## Understand the Maximum Likelihood Estimation

Let $X_{1},X_{2}\cdots$, be iid random vector with density or probability function $f(x,\theta)$, where $\theta$ is the unknown parameter and suppose the true value of $\theta$ is $\theta_{0}$.

The likelihood function: $L(x,\theta)=\prod_{i=1}^{n}f(X_{i},\theta)$
The logarithm likelihood function: $l(x,\theta)=\Sigma_{i=1}^{n}logf(X_{i},\theta)$

Note that these two functions are actually joint probability functions of the iid data $X_{1},X_{2},\cdots$; we call them “likelihood” functions instead of “probability” functions because we now consider them as functions of the unknown parameter $\theta$.

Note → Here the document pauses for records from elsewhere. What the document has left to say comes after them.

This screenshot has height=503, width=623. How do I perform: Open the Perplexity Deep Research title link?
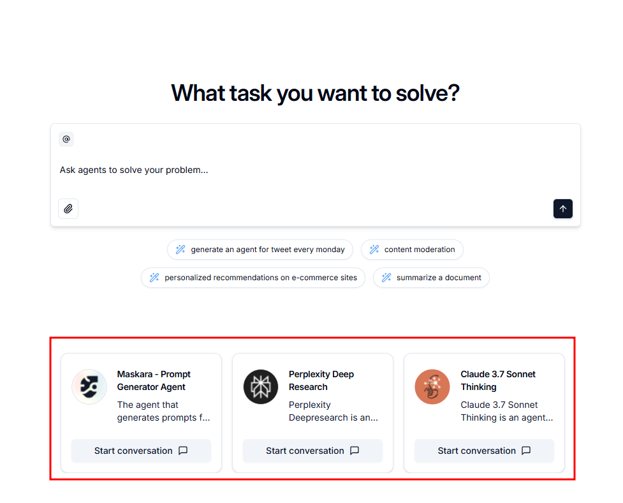[321, 380]
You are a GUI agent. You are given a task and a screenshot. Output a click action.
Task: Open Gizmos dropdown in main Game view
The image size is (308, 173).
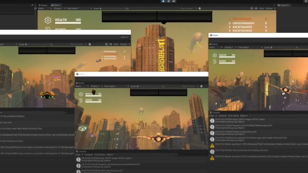(x=269, y=8)
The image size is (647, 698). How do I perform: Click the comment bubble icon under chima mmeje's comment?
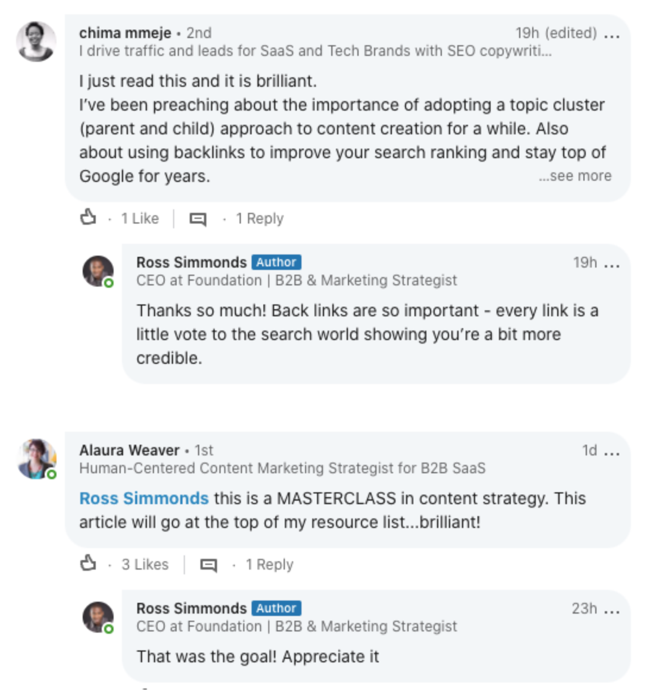tap(197, 218)
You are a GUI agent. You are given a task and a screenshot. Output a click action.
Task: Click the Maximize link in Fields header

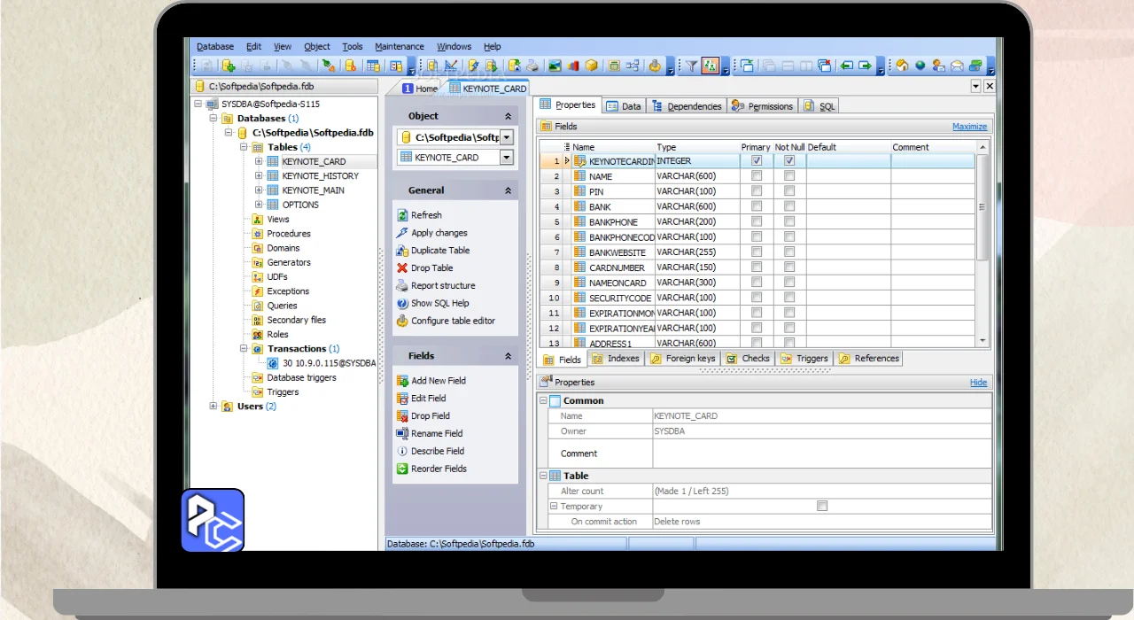tap(969, 127)
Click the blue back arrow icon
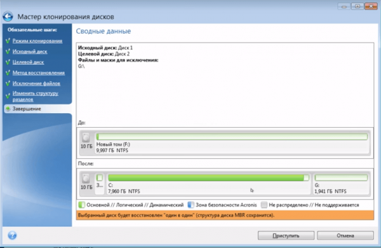 coord(8,17)
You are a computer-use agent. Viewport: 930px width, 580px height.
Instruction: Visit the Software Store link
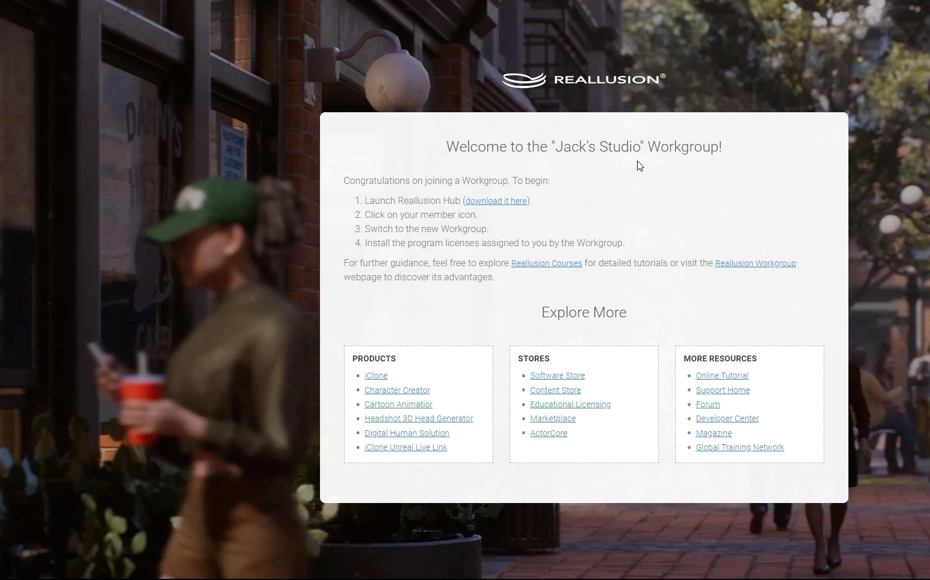557,376
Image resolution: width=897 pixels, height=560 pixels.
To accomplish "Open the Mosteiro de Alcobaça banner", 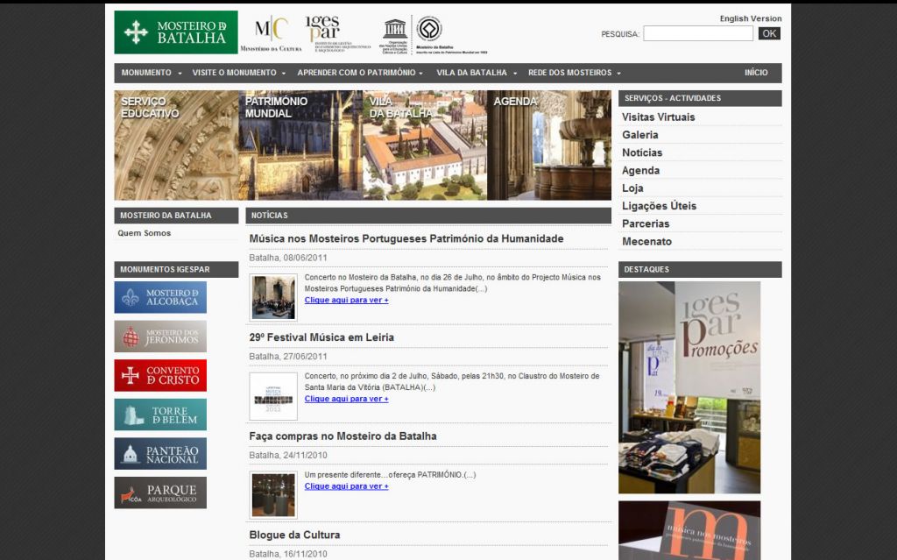I will click(160, 297).
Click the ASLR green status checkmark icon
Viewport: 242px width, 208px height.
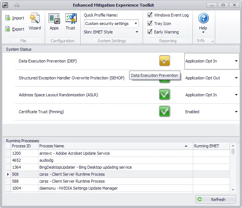click(x=165, y=95)
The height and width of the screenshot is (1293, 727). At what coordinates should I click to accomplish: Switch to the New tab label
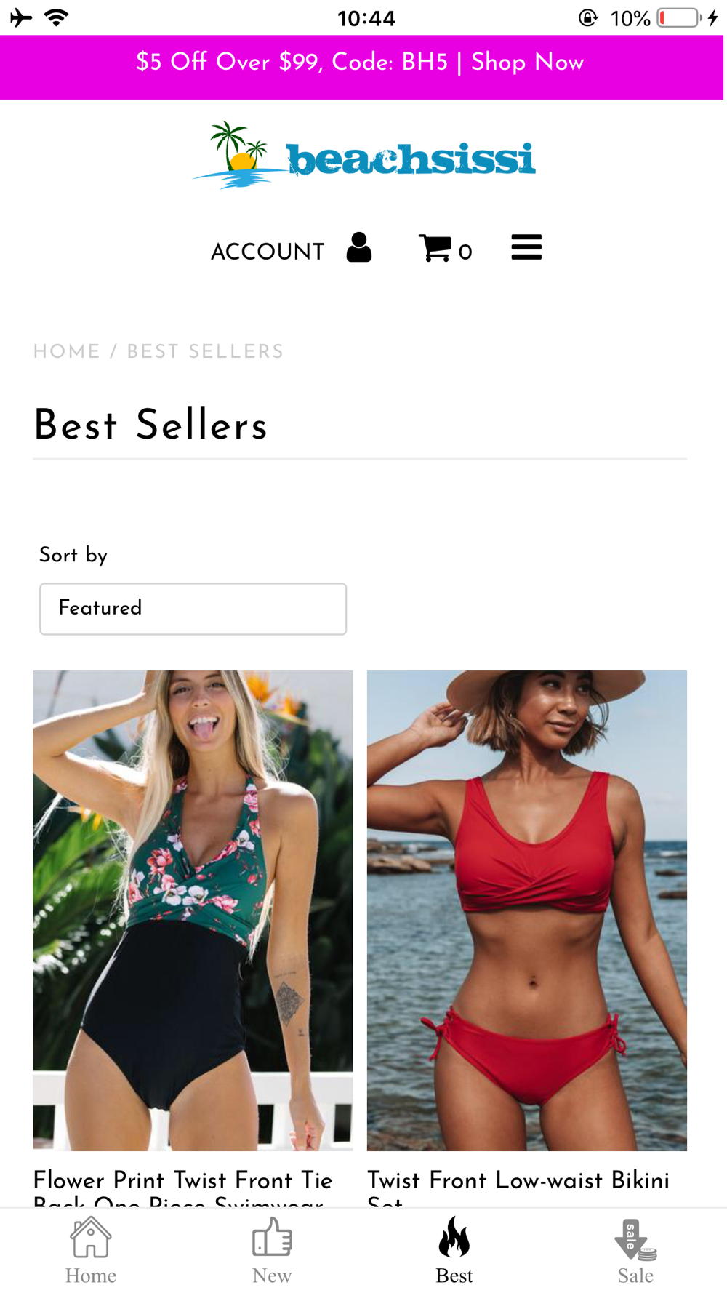272,1276
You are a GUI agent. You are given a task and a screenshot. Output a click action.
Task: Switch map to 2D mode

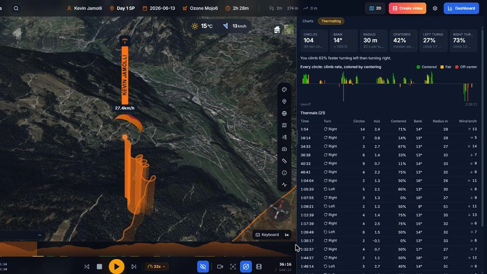(x=375, y=8)
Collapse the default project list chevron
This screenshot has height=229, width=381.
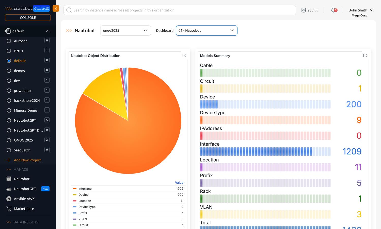[x=47, y=31]
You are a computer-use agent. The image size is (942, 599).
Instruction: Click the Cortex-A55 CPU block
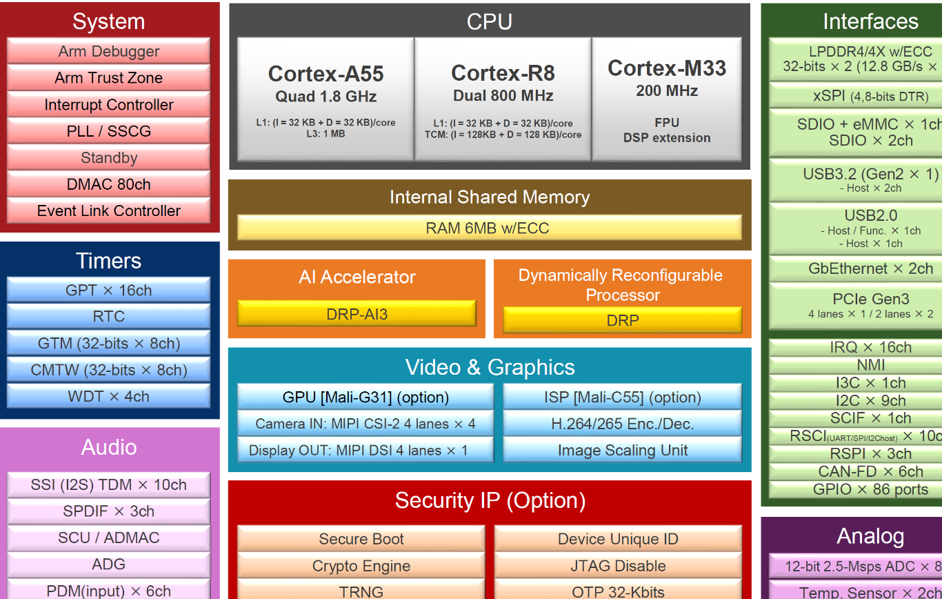pos(325,99)
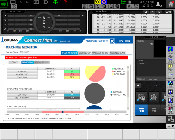Close Connect Plan with the X button

pyautogui.click(x=112, y=41)
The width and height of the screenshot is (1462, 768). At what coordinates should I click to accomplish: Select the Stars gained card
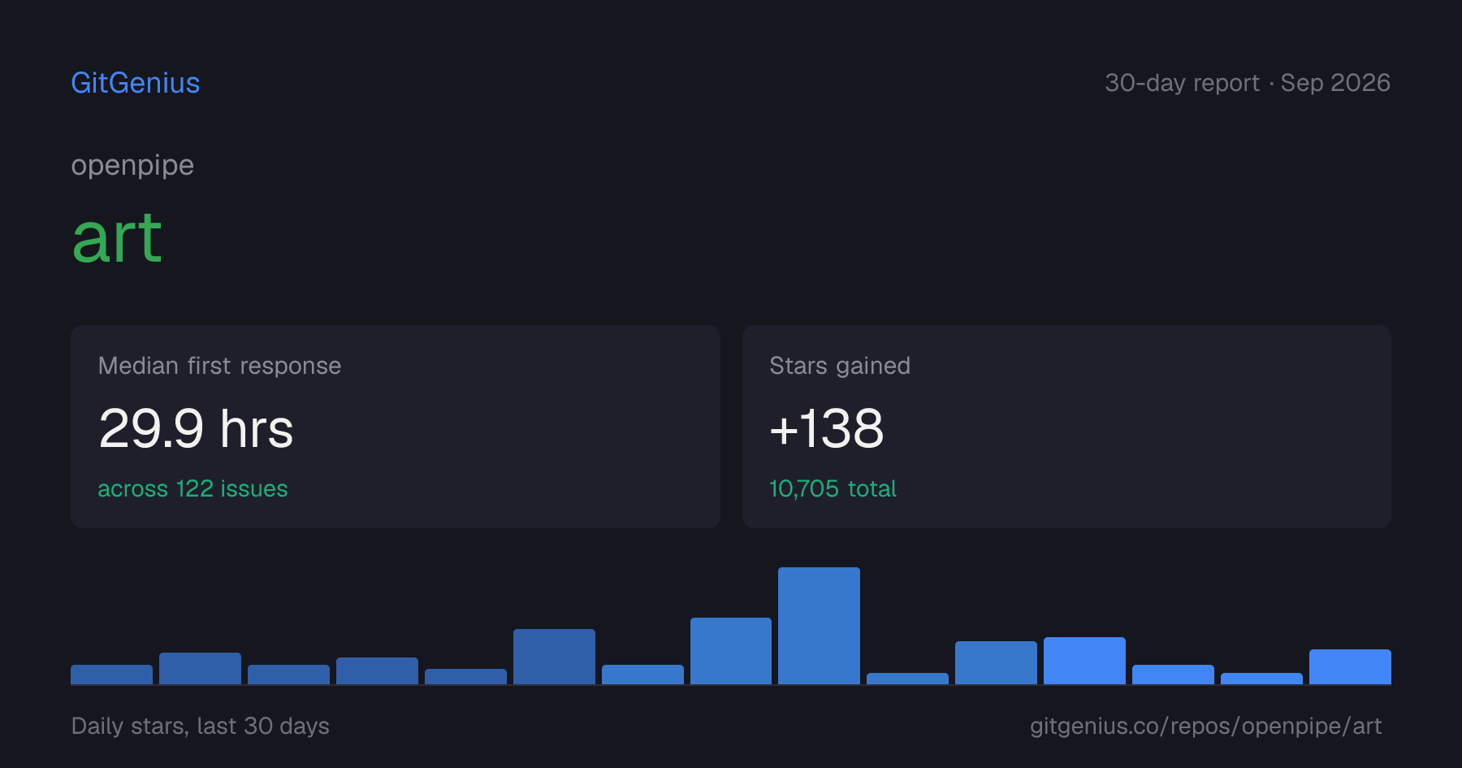click(1066, 427)
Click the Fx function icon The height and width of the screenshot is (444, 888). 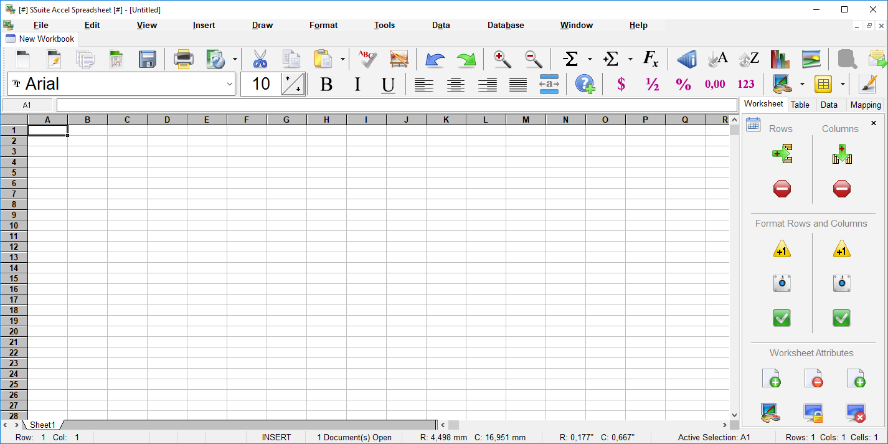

The maximum likelihood estimation $\hat{\theta}_{MLE}$ is found by maximize the likelihood function, and we will show the idea behind this procedure.

Jessen inequality states that for a concave function $g$, $Eg(X)\leq g(EX)$ for any random variable $X$. $g(x)=logx$ is concave, so under $\theta_{0}$, $E_{\theta_{0}}logf(X,\theta)-E_{\theta_{0}}logf(X,\theta_{0})=E_{\theta_{0}}log\frac{f(X,\theta)}{f(X,\theta_{0})}\leq log[E_{\theta_{0}}\frac{f(X,\theta)}{f(X,\theta_{0})}]=log[\int\frac{f(X,\theta)}{f(X,\theta_{0})}f(x,\theta_{0})dx]=log1=0.$

That is to say, $max_{\theta}E_{\theta_{0}}logf(X,\theta)=E_{\theta_{0}}logf(X,\theta_{0})$, since $E_{\theta_{0}}logf(X,\theta)\leq E_{\theta_{0}}logf(X,\theta_{0})$.

Now a natural criteria for finding $\theta_{0}$ is to find the parameter which maximizes $h(\theta)\equiv E_{\theta_{0}}logf(X,\theta)$.

However, the function we want to maximize $h(\theta)$ is unknown because $h(\theta)$ has something to do with the unknown $\theta_{0}$.

But note that $\theta_{0}$ only appears in the mean operator $E_{\theta_{0}}$, we can overcome this problem by using sample mean operator $\frac{1}{n}\Sigma$ instead.

Finally, we reach that we can find a estimator by maximize $l(x,\theta)=\Sigma_{i=1}^{n}logf(X_{i},\theta)$.

There will be a loss when using sample mean to replace the real one, and the quality of this estimator depends on the law of large numbers.

(Update: 2012/Feb/17) We want to maximize $logP(X;\theta)$, or equivalently, letting

$(logP(X;\theta))'=\frac{P'(X;\theta)}{P(X;\theta)}\to0$.

The above formula can be interpreted as we want

1. $P(X;\theta)\to1$, or as large as possible,

2. $P'(X;\theta)\to0$, or as small as possible.

These two points implies that we hope our estimation $\hat{\theta}$ can make the possibility of the observed data $X$ as large as possible, and at the same time, we want some kind of stability of that possibility, i.e., we hope the rate of change in $P(X;\theta)$ – that is $P'(X;\theta)$, as small as possible.

References:
A Course in Large Sample Theory(Lecture notes), Xianyi Wu
A Course in Large Sample Theory, Thomas S. Ferguson